What could be better than waking up to the smell of coffee dripping fresh from your automatic percolator, accompanied by the gentle hum of your 3D printer as it fabricates your breakfast? Wait, what?
The 3D breakfast (or lunch, or dinner) comes from Hod Lipson at Columbia’s Creative Machines Lab (CML). The printer itself might be the first piece of lab gear that also looks good enough for your kitchen, resembling a coffee percolator more than it does the box-o-tubes that is a conventional 3D printer. But the printer’s innovations go a lot further than just its good looks.
Whereas other 3D food printers are little more than fancy piping machines, using syringes to squeeze out single ingredients like chocolate into fancy shapes, Lipson’s printer can handle multiple ingredients, laying them out into intricate shapes, and cooking them, using an infrared heating element in the arm.
The machine itself–designed by industrial design grad student Drim Stokhuijzen from the Delft University of Technology in the Netherlands, and Jerson Mezquita of CML–stores eight food cartridges in slots, and can grab any of them to extrude the food within.
”Food printers are not meant to replace conventional cooking—they won’t solve all of our nutritional needs,” Lipson told Columbia’s Holly Evarts, “nor cook everything we should eat.”

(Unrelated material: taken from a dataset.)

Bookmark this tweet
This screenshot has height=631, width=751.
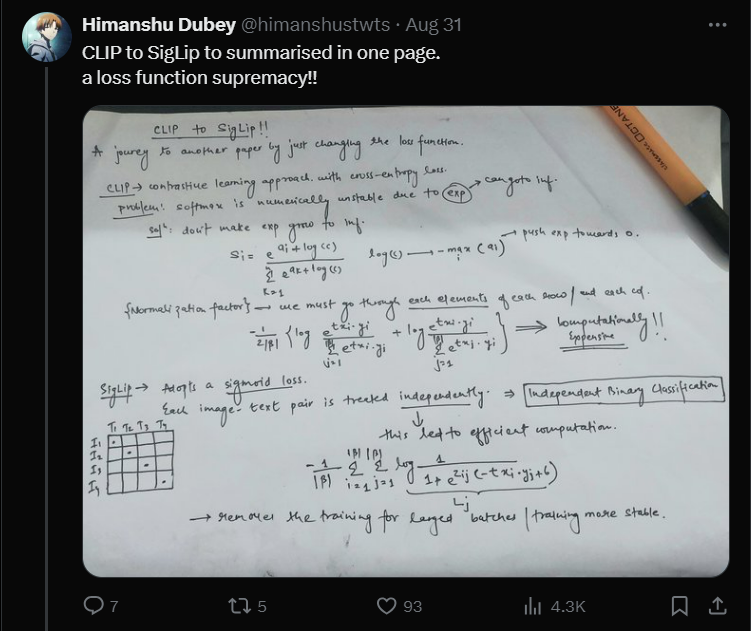click(x=679, y=605)
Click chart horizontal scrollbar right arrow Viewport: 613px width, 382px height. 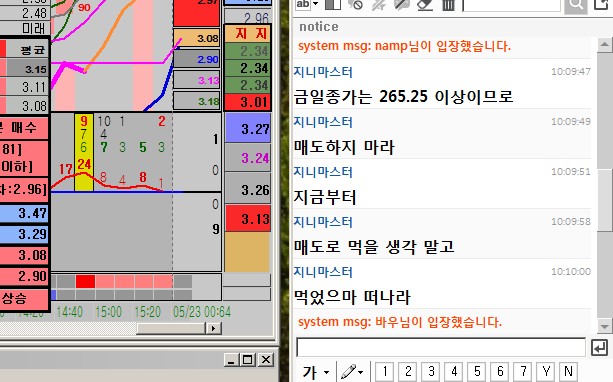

Even so, one wonders what it might be used for. The small machine makes small portions, and even though the ingredients can be mixed, they are all just pastes, so there’s not really any variation in texture. Also, while cooking the separate layers is a practical idea, and fairly fast, you might not want a bottom layer of rare-cooked salmon to lay around while the rest of the pile is built up. Many of these problems can be solved with software. The different ingredients can be cooked with varying times and temperatures, and Lipson’s team is working on software that can model the amount food shrinks when it is cooked, so that this can be taken into account when building a dish.
But to do this requires a rewriting of the way current 3D printers work: Their software is designed to make hard objects, gadgets, or parts (Lipson’s other work involves 3D-printing robots). “This is the wrong language for food,” Lipson told Evarts. “With food you want to layer, coat, sprinkle, mix, so we need a new language so that we can describe what we want to the printer. And it has to be easy for someone who’s not an engineer to create a digital recipe.”
In its current form, Lipson’s printer is a neat proof-of-concept, but not really practical, unless you are the kind of person who a) really hates making dinner and b) really loves changing printer cartridges. That’s not to say there aren’t uses for the technology. One is in fancy restaurants, where gimmicks are gold, and Lipson’s team has been working with New York’s International Culinary Center to really push the technology.
Another field is in nutrition. Users could dial in the exact amount of nutrients they need, targeting specific vitamins, or fat levels, although that sounds about as far from delicious as it’s possible to get.
“Cooking is still very, very primitive,” says Lipson. “We still cook over an open flame, like our ancestors millennia ago. So this is one area where software has not yet permeated.”
Maybe, though, this is one case where we should leave things alone.